Every life is precious in The Zookeeper’s Wife whether it is animal or human. In the face of the harsh brutality of the occupation of Poland, the casual cruelty of everyday life and the Holocaust, this film reminds us that courage comes in all forms and resistance always has a price — sometimes very, very high.
Based on a best-selling book, it belongs to the class of war movies (Enemy at the Gates, (2001), Defiance (2008)) that stay with you long after you leave the theater. It is beautifully acted, well-filmed and powerful but have graphic scenes of execution and rape. You are now warned.

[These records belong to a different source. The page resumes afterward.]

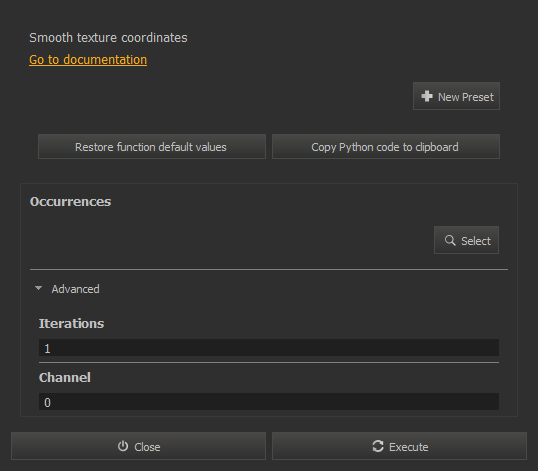Click the Channel parameter label
538x471 pixels.
65,378
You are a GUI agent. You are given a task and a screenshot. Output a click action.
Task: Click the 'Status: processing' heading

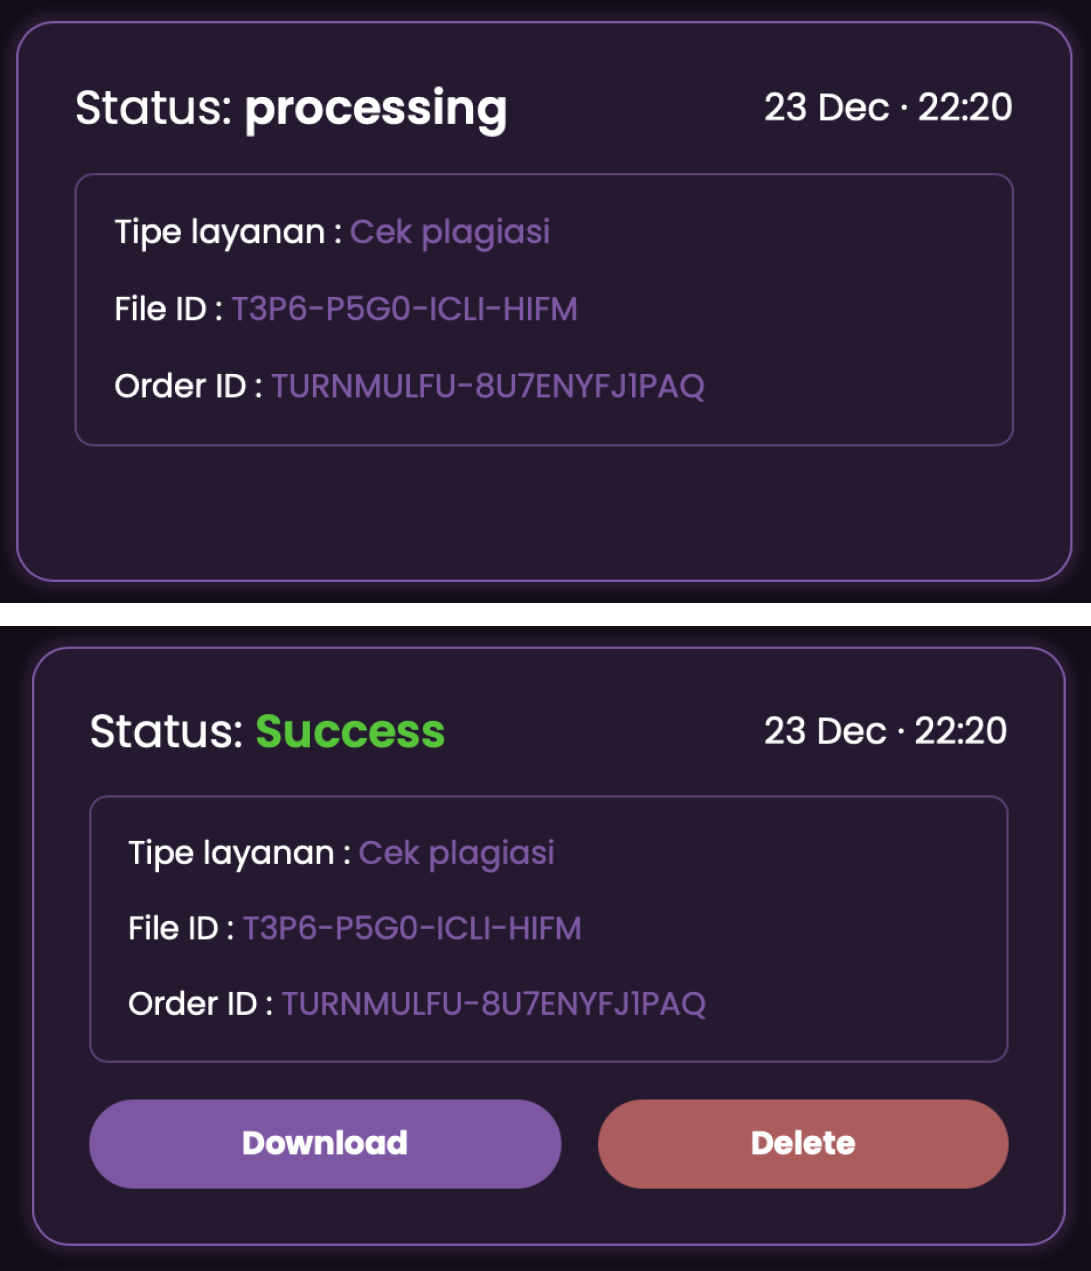(x=291, y=109)
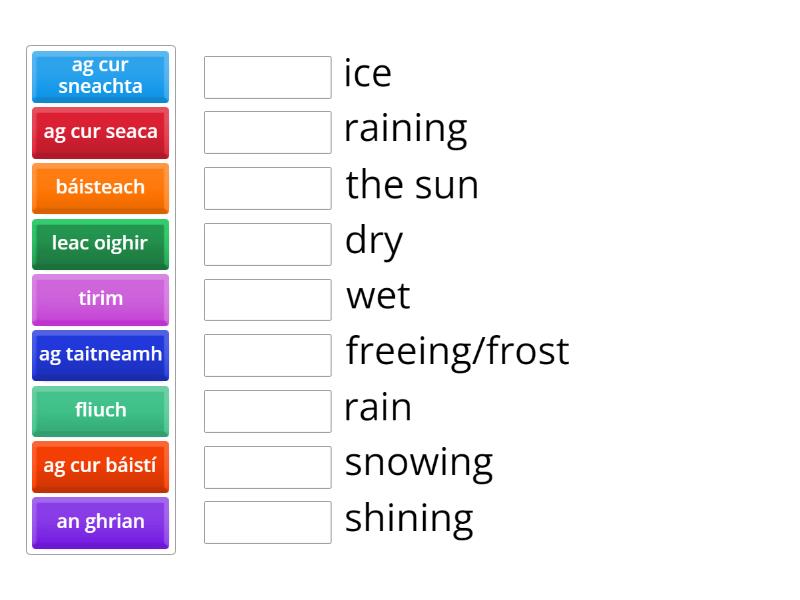Click the empty slot for 'dry'
Viewport: 800px width, 600px height.
[x=268, y=244]
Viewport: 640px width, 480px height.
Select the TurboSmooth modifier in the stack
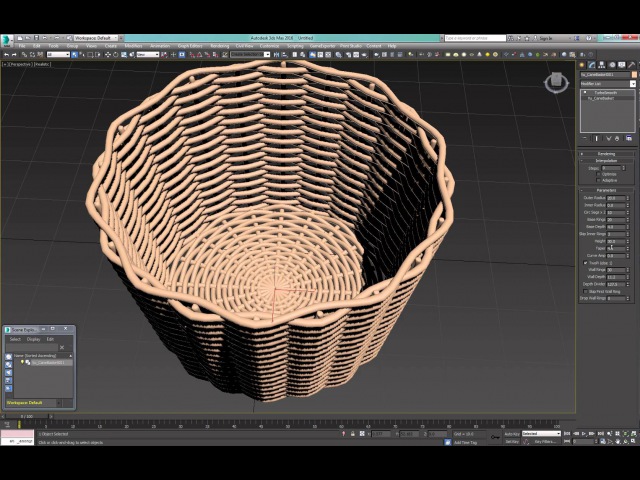(605, 93)

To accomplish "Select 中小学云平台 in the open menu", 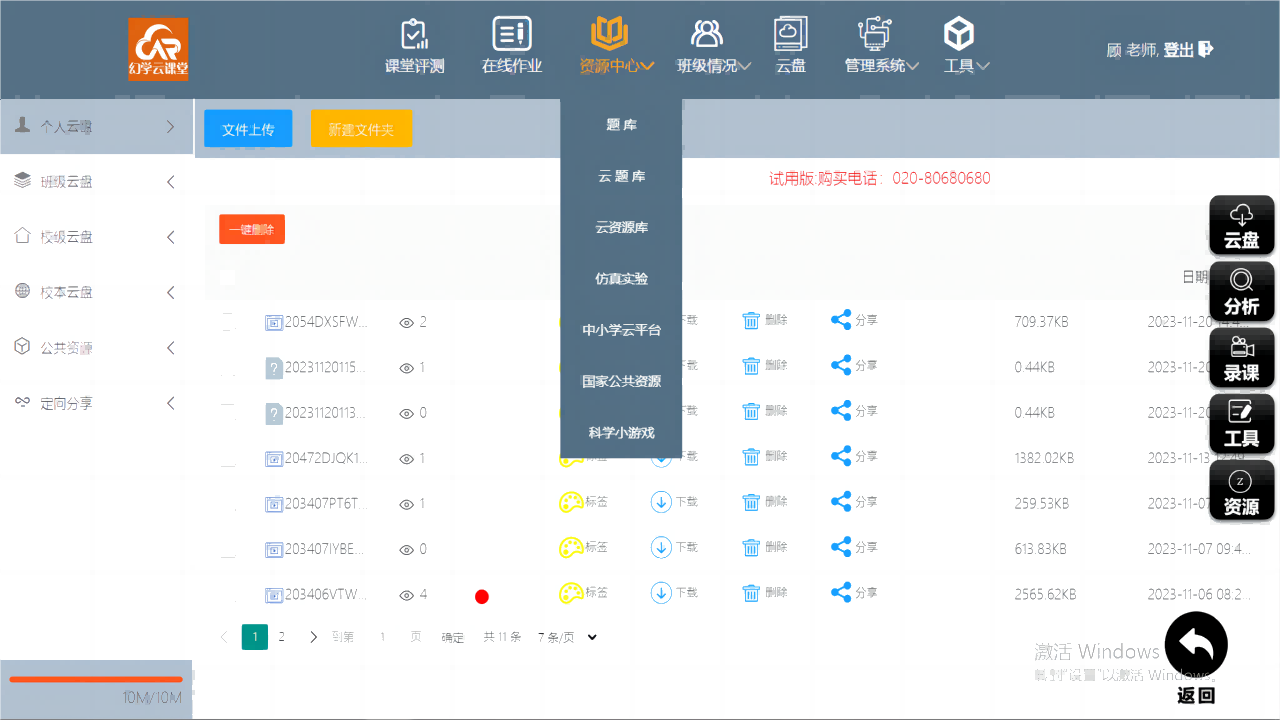I will 620,330.
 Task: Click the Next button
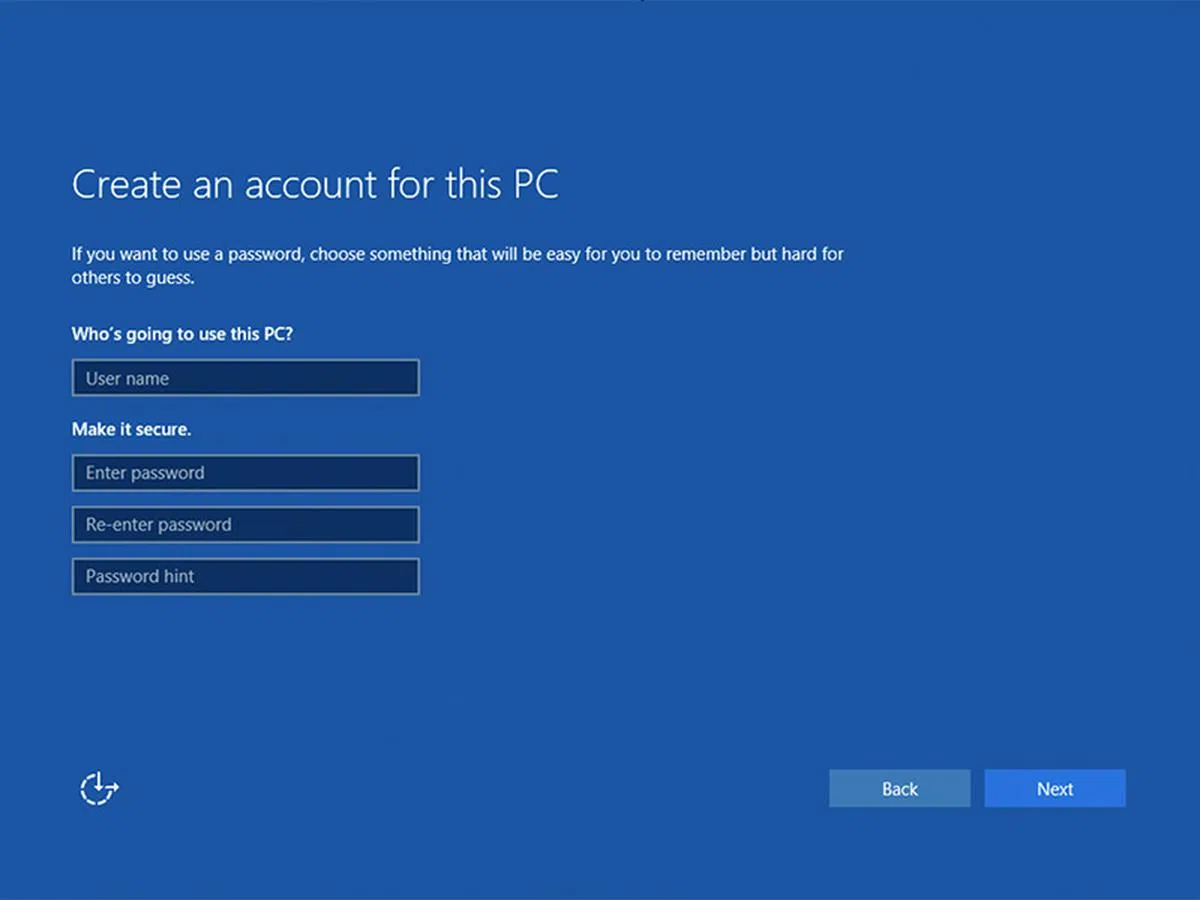pos(1054,789)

It’s 1939 and the Warsaw Zoo basks in the sunshine. Innocent families visit the elephants, walk past the tigers, the cheetahs, and the bald eagle. A baby camel follows Antonina Zabinski, (Jessica Chasten) the wife of zoologist and Director Jan Zabinski (Johan Huldenberg) through the happy place. Later that night a the dinner party, the Zabinskis host the head of the Berlin Zoo, Lutz Heck (Daniel Bruhl). He’s attracted to Antonina, a fellow animal lover – and as a woman.
Then Germany invades Poland, and reality bites. The zoo is bombed. People watch from their windows as the confused freed big cats walk by. Some are re-captured, some are killed by troops. Lutz comes to the Zoo’s rescue but at a price: he wants to take their prized animals to Berlin. Some of the animals aren’t prized enough to the Germans to be saved and are executed.
On the human side, the Germans herd the Polish Jews into the Ghetto where they are abused with beatings, rape, and starvation.
Early in the movie, the Zabinskis decide to protect and shelter Jews even though German troops come and go from the zoo every day. To keep the zoo going, it becomes a pig farm to feed the occupiers. Jan offers to take food scrapes from the Ghetto to feed the pigs. It gets him through the gates – and he brings some Jews out.
Then the Germans deport the Jews to the camps, and burn the Ghetto. Ashes float over Warsaw like snow. Most of the modern audience will make the connection to the death camps.
From there on it’s a matter of what will happen, who will live, who will die, and what will survive the occupation, and the conquering Russians. The fate of Heck and the Zabinskis are intertwined as is the fate of their Zoo, and that of hundreds of Jews.
The Zookeeper’s Wife isn’t an easy movie to enjoy — but it’s so worthwhile to see.